*** Opening MATERIAL FOR THE TASK ***

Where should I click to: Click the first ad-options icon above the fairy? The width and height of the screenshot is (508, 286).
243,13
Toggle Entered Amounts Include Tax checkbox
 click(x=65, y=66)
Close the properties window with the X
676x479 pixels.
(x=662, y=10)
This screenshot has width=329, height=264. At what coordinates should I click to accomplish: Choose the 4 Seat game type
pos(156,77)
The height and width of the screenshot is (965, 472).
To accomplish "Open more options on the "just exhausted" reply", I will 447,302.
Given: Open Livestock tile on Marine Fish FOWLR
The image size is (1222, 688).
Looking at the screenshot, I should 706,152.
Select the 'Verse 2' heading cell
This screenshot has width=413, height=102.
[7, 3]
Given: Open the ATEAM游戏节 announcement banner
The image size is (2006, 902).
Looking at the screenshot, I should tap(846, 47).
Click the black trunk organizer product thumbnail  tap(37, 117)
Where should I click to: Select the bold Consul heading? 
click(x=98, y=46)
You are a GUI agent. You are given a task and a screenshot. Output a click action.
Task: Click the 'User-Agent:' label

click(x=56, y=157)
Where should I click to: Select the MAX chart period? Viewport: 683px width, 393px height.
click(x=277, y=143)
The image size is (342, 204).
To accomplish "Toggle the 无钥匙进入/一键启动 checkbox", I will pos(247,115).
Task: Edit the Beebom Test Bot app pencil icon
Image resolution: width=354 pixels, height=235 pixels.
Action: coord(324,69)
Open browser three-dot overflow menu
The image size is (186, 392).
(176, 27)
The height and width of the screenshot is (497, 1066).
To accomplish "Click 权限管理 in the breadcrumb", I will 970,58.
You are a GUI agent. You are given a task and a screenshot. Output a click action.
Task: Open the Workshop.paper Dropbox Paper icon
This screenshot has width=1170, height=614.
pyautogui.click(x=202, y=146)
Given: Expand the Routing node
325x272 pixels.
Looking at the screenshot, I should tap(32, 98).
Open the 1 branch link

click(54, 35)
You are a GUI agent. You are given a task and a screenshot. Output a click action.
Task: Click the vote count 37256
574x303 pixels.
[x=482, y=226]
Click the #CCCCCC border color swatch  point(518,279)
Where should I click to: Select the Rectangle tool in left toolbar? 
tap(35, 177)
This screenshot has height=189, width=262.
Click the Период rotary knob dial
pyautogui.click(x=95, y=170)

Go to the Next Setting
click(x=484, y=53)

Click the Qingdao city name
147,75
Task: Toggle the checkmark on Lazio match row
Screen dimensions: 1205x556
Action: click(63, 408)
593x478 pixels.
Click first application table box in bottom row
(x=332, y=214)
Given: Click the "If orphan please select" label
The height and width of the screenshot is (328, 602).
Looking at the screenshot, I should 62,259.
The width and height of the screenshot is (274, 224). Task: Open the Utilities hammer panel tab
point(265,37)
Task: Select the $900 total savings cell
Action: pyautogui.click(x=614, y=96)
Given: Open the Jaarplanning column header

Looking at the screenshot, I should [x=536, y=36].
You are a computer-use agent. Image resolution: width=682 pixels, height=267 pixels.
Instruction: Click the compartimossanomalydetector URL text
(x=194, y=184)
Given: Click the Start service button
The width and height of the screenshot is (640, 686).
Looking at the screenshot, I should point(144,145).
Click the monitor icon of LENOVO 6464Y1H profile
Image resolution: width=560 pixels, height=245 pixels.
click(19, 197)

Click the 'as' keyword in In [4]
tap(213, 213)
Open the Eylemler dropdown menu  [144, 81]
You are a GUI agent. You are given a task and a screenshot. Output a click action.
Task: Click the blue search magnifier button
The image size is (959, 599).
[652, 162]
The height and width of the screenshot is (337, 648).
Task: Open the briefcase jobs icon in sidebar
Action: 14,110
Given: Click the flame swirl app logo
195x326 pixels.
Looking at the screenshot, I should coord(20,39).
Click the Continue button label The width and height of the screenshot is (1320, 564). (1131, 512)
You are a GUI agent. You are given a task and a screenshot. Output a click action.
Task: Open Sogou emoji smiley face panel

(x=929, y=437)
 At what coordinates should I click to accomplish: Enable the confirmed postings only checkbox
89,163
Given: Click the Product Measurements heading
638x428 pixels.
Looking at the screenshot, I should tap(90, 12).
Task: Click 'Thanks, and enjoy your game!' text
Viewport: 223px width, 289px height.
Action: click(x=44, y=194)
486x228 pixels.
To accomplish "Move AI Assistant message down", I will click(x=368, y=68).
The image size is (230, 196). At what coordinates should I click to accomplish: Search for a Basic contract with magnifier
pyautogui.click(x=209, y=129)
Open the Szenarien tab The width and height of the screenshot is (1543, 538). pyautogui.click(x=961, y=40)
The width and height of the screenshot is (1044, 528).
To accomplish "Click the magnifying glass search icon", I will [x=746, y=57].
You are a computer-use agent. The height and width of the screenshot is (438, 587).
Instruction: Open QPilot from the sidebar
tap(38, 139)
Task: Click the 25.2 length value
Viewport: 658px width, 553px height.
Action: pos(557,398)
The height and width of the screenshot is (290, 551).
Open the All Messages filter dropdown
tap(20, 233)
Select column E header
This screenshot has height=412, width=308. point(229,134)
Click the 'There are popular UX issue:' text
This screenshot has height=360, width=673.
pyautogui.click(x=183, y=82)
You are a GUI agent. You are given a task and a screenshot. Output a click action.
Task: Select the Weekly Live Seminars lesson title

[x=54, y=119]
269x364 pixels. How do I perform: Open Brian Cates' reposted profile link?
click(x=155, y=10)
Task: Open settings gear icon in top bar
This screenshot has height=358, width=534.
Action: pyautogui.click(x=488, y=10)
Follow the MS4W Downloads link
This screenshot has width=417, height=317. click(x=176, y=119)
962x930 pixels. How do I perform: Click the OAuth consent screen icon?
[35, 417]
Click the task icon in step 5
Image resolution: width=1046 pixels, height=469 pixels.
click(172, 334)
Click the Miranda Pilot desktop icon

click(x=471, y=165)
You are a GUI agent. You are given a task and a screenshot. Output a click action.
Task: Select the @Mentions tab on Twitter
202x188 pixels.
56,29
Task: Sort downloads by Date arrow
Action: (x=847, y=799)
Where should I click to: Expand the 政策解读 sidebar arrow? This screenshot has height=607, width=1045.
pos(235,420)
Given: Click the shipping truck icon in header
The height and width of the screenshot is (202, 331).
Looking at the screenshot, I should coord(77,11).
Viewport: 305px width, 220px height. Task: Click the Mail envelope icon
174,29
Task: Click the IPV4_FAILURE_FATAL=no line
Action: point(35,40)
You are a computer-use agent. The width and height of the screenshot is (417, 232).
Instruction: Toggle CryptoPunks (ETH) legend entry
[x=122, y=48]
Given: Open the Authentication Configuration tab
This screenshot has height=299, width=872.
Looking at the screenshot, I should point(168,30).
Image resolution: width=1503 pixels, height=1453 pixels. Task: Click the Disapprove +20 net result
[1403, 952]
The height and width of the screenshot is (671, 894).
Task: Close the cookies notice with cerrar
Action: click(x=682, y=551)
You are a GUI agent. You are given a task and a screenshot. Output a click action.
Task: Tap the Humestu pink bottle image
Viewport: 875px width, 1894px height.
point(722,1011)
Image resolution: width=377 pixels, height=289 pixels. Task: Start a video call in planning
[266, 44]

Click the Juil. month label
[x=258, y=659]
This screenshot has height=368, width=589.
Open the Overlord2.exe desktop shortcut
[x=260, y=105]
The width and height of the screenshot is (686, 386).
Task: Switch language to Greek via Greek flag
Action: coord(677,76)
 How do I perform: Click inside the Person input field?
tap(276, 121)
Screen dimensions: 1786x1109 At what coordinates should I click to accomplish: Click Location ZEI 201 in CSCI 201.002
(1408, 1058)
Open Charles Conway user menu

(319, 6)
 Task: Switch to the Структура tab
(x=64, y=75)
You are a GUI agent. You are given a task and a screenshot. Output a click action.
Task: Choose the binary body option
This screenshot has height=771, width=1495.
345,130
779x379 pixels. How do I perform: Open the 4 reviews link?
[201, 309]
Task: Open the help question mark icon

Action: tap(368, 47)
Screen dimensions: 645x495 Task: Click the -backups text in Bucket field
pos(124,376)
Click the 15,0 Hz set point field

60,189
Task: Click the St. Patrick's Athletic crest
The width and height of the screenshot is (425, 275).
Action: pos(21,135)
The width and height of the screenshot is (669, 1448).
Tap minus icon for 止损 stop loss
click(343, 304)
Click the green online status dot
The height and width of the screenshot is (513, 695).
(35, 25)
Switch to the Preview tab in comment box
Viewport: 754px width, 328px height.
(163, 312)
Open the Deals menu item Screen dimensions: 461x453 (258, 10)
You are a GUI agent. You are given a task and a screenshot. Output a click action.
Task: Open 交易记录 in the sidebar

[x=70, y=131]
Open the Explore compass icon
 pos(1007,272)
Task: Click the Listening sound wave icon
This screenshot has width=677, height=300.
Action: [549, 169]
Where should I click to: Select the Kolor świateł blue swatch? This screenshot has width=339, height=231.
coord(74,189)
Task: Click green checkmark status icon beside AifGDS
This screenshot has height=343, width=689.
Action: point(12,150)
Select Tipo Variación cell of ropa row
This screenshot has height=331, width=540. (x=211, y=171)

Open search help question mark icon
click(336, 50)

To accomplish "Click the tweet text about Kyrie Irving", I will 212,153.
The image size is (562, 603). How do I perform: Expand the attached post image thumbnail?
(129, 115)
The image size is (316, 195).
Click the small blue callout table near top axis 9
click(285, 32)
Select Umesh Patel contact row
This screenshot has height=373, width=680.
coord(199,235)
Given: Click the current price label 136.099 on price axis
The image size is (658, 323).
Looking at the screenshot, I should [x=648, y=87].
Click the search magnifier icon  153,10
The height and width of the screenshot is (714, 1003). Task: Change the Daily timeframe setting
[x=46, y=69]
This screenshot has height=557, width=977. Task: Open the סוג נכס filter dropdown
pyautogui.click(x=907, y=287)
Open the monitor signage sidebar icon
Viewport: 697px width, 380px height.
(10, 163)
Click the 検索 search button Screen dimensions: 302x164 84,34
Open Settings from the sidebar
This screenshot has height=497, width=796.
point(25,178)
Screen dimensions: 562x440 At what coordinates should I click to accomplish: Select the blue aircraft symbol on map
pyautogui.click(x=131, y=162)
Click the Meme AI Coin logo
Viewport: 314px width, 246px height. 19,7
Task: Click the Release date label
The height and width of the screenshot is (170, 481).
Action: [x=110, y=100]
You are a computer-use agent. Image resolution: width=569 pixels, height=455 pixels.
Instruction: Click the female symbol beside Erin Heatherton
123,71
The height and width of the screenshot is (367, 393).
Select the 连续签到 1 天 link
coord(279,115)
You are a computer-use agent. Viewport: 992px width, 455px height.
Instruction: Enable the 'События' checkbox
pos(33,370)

*** Closing MATERIAL FOR THE TASK ***

> _EXERCISE GOAL_
Scan the entries above, and wherever a line holds the string "button", copy it.

> _ANSWER SECTION_
Given: Click the Start service button
Task: Click the blue search magnifier button
Click the Continue button label The width and height of the screenshot is (1320, 564). (1131, 512)
Click the 検索 search button Screen dimensions: 302x164 84,34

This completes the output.